INFORMATION SUPPLIED
*****

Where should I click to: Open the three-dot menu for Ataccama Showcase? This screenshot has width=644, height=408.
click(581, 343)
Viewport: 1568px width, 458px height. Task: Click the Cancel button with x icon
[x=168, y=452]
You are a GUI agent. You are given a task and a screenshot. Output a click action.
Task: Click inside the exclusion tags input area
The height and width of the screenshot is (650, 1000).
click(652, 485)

*****

WRITTEN PROBLEM
Could you reproduce every one of the lines above verbatim, keeping each character unchanged?

EXPECTED OUTPUT
Where should I click to: Open the three-dot menu for Ataccama Showcase? This screenshot has width=644, height=408.
click(581, 343)
Viewport: 1568px width, 458px height. Task: Click the Cancel button with x icon
[x=168, y=452]
You are a GUI agent. You are given a task and a screenshot. Output a click action.
Task: Click inside the exclusion tags input area
The height and width of the screenshot is (650, 1000).
click(652, 485)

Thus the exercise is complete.